• What the task requires
In the entries below, how many lines contain the string "agent"? Give the number by itself.

• Material provided

>>>>

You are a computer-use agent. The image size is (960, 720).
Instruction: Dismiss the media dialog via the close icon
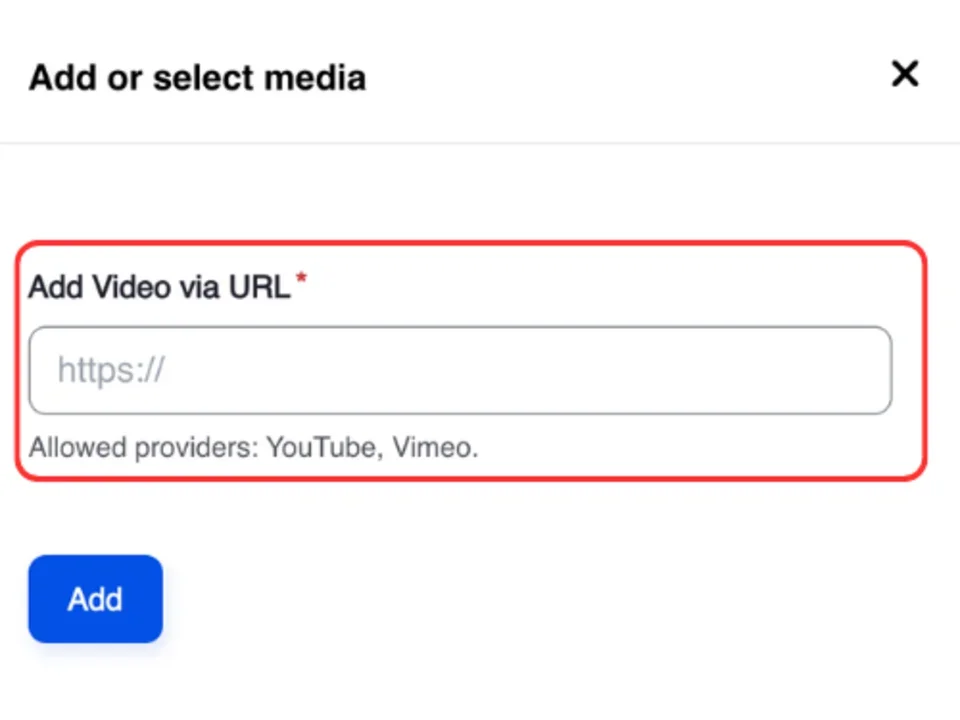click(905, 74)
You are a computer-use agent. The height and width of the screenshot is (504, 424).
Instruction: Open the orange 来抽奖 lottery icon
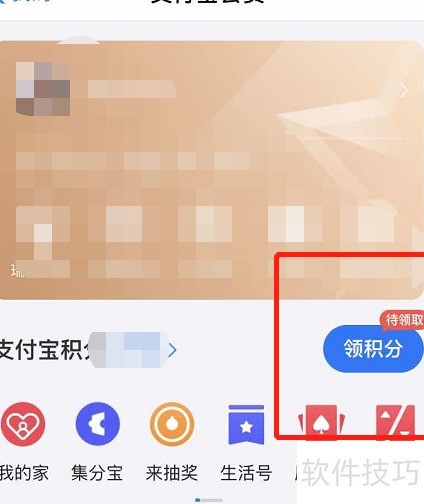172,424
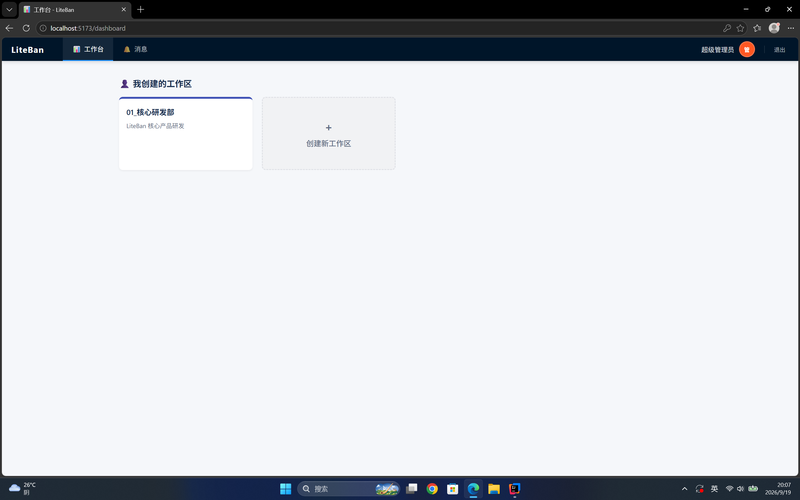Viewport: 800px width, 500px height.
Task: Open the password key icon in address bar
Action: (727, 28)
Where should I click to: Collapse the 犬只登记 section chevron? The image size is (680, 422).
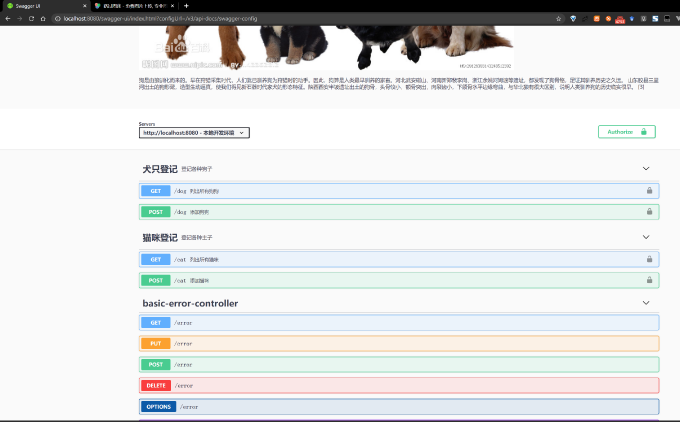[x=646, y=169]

<<<<
>>>>

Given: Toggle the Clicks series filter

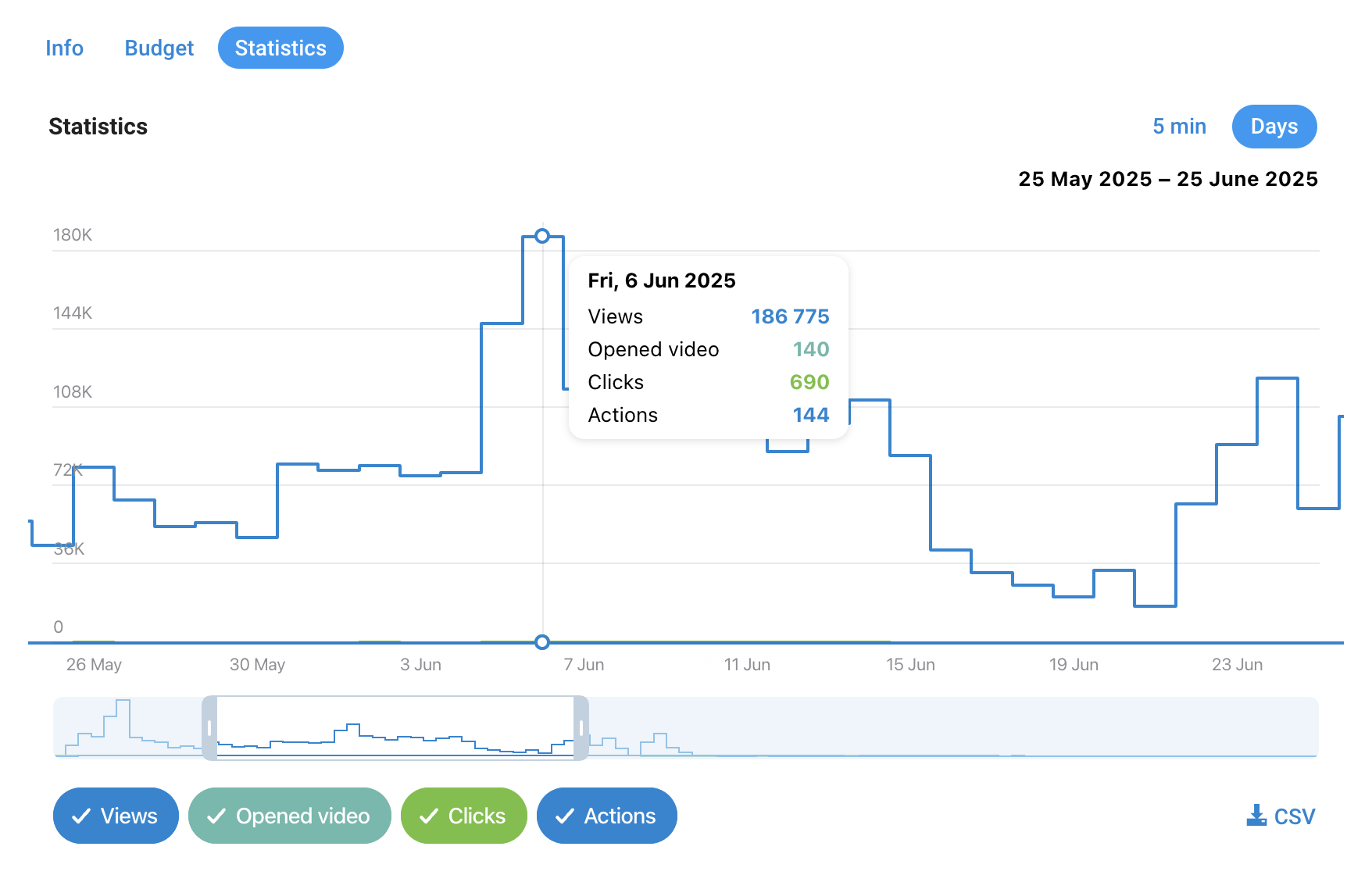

<<<<
>>>>

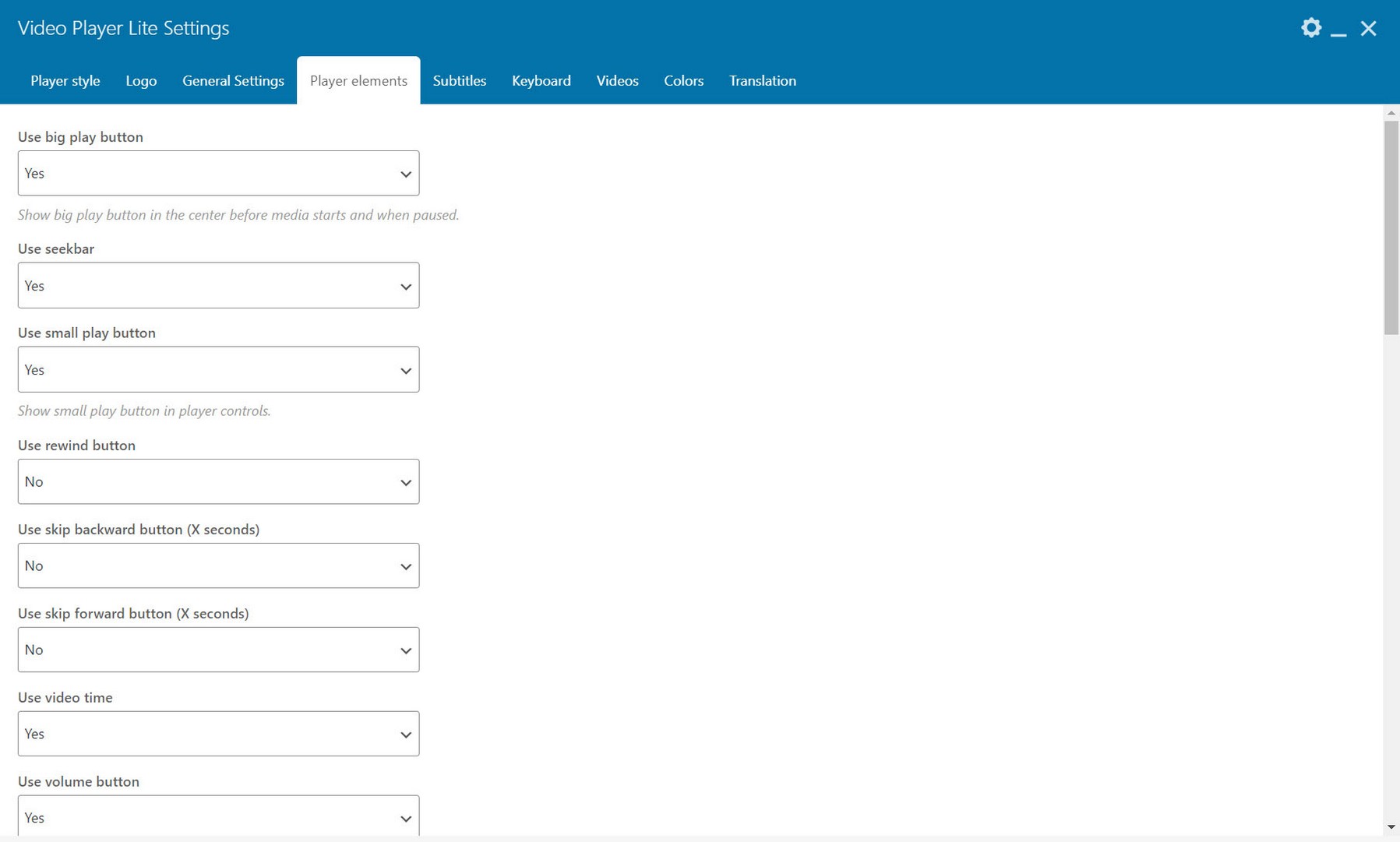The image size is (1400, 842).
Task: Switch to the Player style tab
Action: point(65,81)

<<<<

• Expected output
2